Data for processing →
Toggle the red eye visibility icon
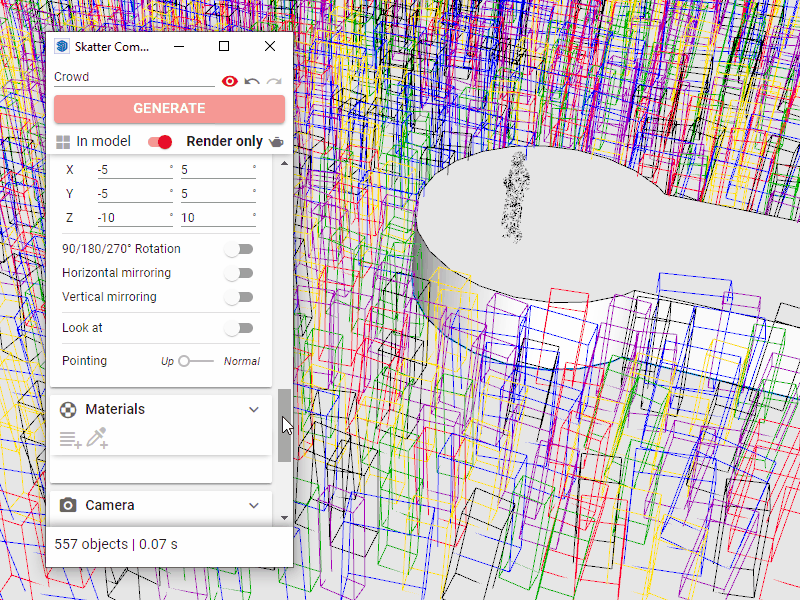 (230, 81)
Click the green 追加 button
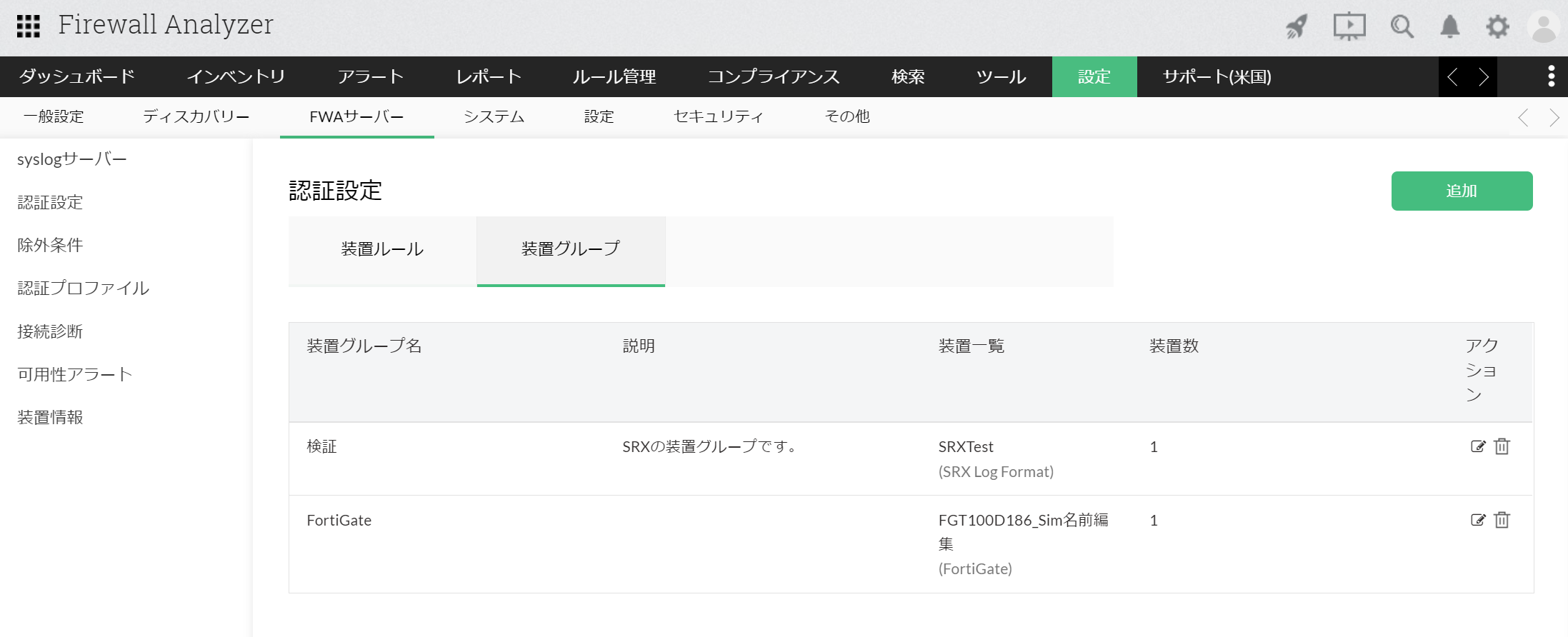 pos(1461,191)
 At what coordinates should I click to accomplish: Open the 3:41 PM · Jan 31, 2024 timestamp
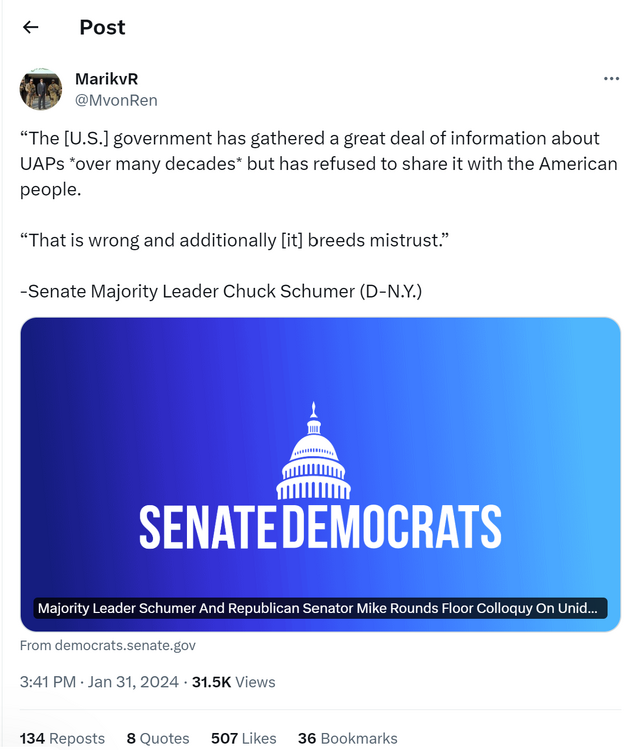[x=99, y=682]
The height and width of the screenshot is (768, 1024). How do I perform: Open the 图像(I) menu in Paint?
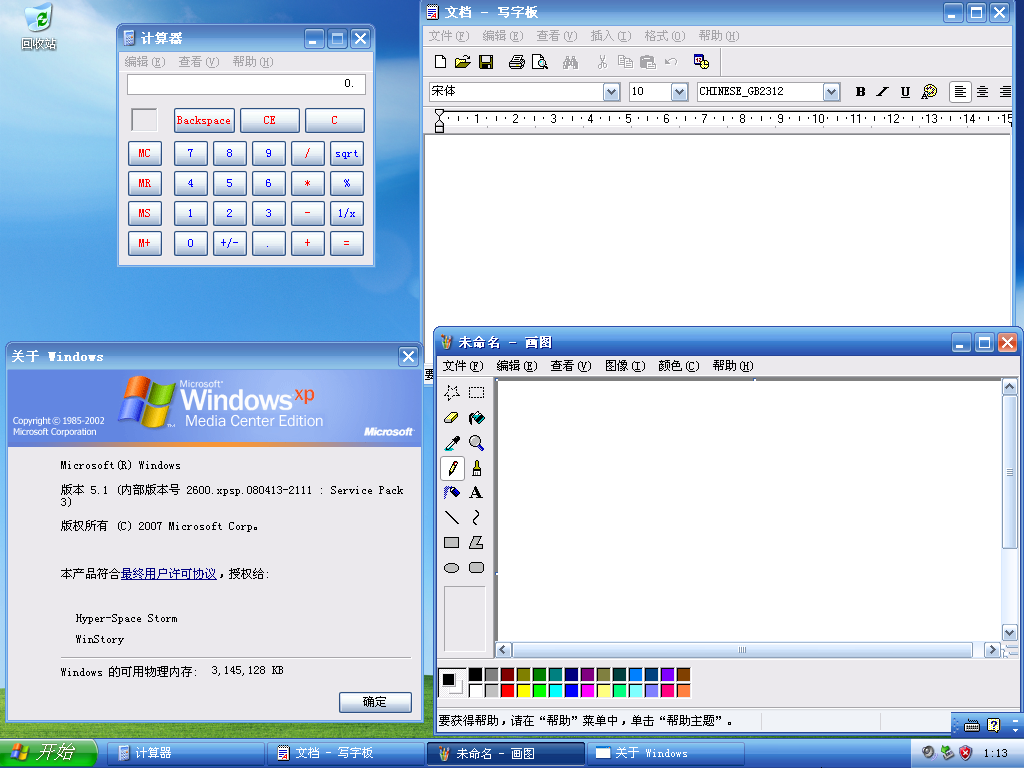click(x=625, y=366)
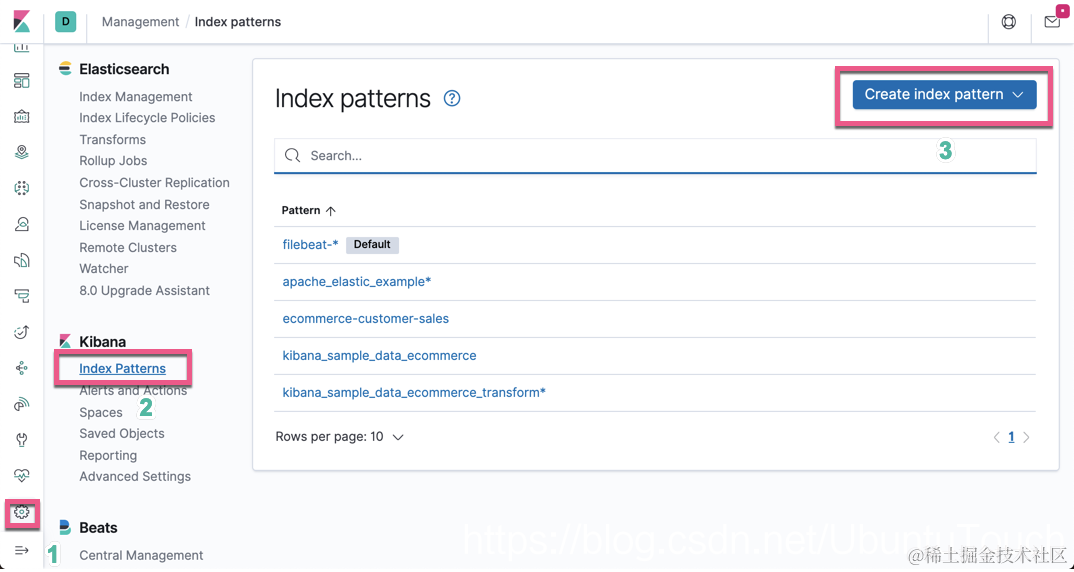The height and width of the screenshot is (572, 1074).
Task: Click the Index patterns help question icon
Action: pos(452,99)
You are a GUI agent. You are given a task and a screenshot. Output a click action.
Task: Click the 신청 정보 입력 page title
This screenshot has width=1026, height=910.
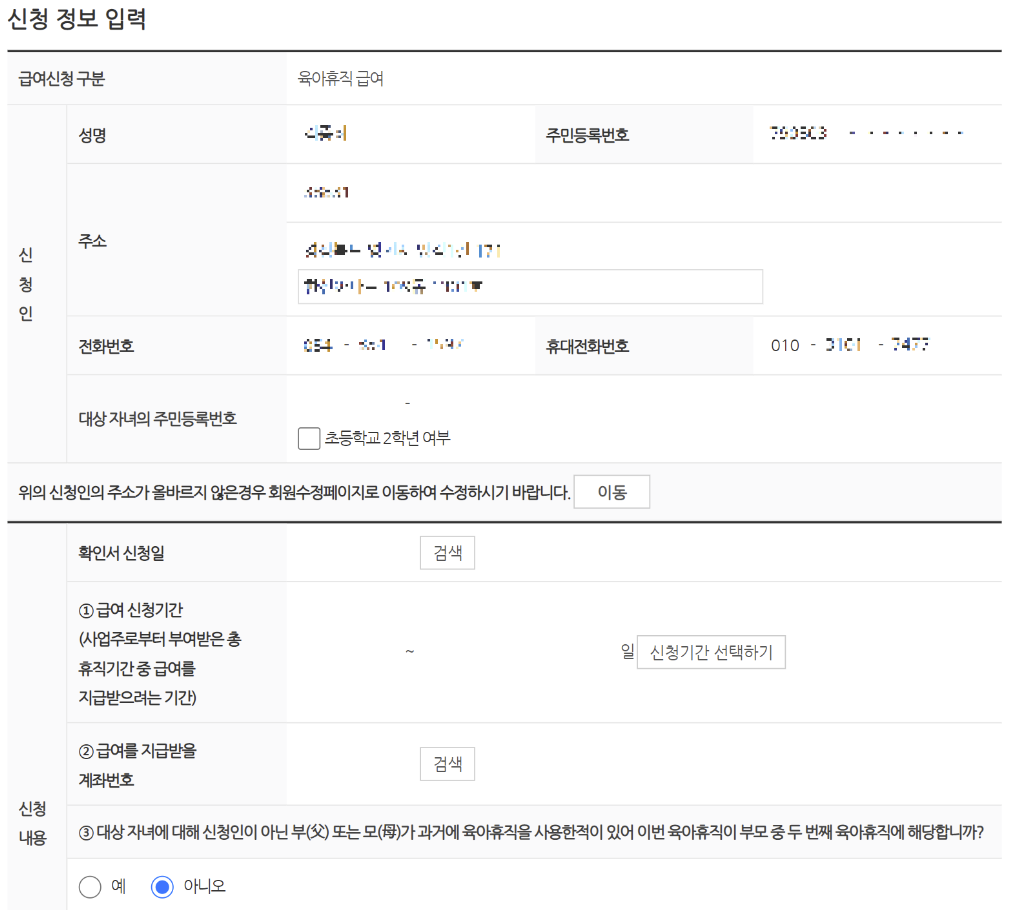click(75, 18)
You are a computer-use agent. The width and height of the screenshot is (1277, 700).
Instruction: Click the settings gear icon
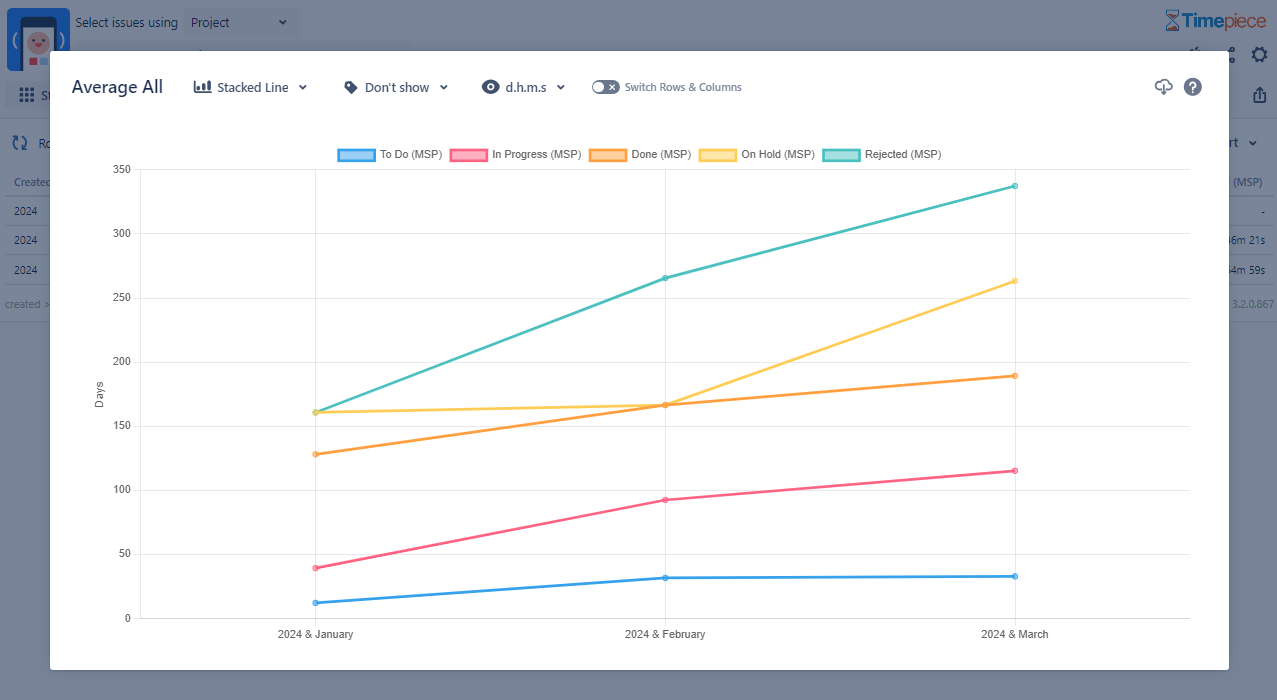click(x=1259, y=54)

Direction → Please copy out every line of the records above word for word, leaving out the pictures.

Answer below →
Toggle the red eye visibility icon
 (230, 81)
Click the green 追加 button
 pos(1461,191)
 At what coordinates should I click to accomplish: Open the 3:41 PM · Jan 31, 2024 timestamp
[x=99, y=682]
The height and width of the screenshot is (768, 1024). How do I perform: Open the 图像(I) menu in Paint?
click(x=625, y=366)
The height and width of the screenshot is (572, 1074).
Task: Click the Index patterns help question icon
Action: pos(452,99)
You are a GUI agent. You are given a task and a screenshot. Output a click action.
Task: Click the 신청 정보 입력 page title
This screenshot has width=1026, height=910.
click(75, 18)
You are a computer-use agent. The width and height of the screenshot is (1277, 700).
Instruction: Click the settings gear icon
click(x=1259, y=54)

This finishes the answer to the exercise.